*Task*. For the data below, please report each line where the word "disk" is found.

[Dataset entries]
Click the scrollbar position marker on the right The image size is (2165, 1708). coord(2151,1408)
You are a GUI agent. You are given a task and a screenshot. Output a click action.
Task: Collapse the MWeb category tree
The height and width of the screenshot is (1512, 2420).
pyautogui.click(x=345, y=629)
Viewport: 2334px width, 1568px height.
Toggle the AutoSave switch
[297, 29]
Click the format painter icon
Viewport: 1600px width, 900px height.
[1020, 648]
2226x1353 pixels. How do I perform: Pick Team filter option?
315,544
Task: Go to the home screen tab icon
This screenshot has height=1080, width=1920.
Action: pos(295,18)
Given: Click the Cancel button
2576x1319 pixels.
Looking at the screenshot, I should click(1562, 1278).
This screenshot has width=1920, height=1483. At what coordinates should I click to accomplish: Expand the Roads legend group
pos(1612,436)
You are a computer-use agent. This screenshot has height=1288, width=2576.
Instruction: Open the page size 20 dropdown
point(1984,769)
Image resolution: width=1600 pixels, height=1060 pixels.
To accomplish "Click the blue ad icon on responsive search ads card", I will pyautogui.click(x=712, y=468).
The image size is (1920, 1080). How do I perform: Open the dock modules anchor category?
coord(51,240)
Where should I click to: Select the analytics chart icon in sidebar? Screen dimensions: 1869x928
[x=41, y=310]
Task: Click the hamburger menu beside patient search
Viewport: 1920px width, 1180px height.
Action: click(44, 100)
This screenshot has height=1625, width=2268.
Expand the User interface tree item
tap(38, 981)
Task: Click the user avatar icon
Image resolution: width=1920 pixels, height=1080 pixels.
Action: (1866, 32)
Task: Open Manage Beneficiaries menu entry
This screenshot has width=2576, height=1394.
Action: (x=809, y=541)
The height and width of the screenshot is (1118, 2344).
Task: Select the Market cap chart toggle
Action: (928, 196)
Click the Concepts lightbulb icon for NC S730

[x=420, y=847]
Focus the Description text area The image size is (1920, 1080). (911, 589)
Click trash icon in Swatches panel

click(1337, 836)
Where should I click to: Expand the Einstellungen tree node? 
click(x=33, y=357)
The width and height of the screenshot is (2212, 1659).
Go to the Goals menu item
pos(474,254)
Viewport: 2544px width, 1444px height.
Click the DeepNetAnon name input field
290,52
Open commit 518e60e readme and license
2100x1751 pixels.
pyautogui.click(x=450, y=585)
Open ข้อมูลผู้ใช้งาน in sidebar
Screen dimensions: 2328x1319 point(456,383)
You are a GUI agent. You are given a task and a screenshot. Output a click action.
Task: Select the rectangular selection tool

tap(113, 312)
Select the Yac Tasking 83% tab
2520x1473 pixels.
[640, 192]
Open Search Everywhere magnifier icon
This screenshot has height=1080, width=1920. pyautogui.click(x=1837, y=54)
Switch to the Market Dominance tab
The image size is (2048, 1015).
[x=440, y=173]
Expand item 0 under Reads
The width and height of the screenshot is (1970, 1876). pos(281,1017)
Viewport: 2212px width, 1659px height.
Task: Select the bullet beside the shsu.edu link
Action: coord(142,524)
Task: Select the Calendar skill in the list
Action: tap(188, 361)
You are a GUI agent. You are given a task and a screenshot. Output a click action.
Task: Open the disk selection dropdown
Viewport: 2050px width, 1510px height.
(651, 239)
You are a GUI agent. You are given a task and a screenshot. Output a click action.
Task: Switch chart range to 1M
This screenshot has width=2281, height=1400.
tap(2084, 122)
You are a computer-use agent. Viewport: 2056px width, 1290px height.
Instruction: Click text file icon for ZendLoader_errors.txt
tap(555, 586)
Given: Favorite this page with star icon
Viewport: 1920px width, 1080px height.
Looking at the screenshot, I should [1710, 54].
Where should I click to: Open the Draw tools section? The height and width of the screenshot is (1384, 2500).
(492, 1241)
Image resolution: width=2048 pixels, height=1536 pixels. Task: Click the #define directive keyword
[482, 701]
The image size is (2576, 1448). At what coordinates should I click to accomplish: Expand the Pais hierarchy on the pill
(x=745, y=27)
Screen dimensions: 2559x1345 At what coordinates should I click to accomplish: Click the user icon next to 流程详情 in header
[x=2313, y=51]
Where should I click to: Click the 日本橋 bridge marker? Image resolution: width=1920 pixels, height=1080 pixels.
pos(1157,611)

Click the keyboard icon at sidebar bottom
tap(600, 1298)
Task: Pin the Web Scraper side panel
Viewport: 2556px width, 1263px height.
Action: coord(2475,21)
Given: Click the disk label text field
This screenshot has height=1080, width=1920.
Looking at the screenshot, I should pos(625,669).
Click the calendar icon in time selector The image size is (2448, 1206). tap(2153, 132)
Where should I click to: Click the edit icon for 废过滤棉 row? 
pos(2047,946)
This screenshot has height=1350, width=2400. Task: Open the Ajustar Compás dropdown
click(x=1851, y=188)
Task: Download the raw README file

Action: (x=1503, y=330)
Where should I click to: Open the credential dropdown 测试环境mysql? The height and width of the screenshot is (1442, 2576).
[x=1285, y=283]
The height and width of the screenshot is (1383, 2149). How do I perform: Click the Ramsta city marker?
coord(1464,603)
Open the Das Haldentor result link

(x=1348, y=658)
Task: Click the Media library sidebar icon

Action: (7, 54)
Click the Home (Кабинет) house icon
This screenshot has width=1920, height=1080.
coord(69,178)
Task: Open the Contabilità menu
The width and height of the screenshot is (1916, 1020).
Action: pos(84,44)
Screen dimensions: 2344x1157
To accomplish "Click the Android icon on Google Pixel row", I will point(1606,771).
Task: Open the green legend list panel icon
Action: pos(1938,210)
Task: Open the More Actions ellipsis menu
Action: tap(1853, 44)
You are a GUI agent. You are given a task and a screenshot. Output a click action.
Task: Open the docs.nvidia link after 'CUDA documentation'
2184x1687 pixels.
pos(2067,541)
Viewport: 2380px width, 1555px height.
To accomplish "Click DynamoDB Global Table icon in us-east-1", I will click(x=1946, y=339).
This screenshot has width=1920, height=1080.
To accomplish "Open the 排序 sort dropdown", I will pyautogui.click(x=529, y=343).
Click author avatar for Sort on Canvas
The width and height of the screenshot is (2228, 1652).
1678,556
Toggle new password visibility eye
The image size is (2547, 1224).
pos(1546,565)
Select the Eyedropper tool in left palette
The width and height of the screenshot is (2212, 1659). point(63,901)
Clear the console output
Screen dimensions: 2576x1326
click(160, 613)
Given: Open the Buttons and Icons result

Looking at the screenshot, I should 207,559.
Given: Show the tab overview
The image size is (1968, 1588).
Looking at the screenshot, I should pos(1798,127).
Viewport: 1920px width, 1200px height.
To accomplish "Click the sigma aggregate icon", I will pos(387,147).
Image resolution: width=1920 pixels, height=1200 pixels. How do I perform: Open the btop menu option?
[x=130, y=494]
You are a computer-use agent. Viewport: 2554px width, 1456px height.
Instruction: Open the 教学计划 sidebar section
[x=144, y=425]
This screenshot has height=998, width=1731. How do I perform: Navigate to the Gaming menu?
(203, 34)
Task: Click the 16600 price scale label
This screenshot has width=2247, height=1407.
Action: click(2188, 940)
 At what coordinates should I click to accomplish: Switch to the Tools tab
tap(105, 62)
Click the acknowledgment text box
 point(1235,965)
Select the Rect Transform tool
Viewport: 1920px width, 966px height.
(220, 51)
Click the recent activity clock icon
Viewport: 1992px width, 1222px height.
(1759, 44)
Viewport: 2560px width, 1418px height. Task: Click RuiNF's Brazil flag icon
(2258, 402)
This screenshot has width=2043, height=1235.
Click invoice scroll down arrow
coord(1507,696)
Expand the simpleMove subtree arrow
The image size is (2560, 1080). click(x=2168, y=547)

*Reply to the exercise*.
Task: Open the disk selection dropdown
Given: Click the disk label text field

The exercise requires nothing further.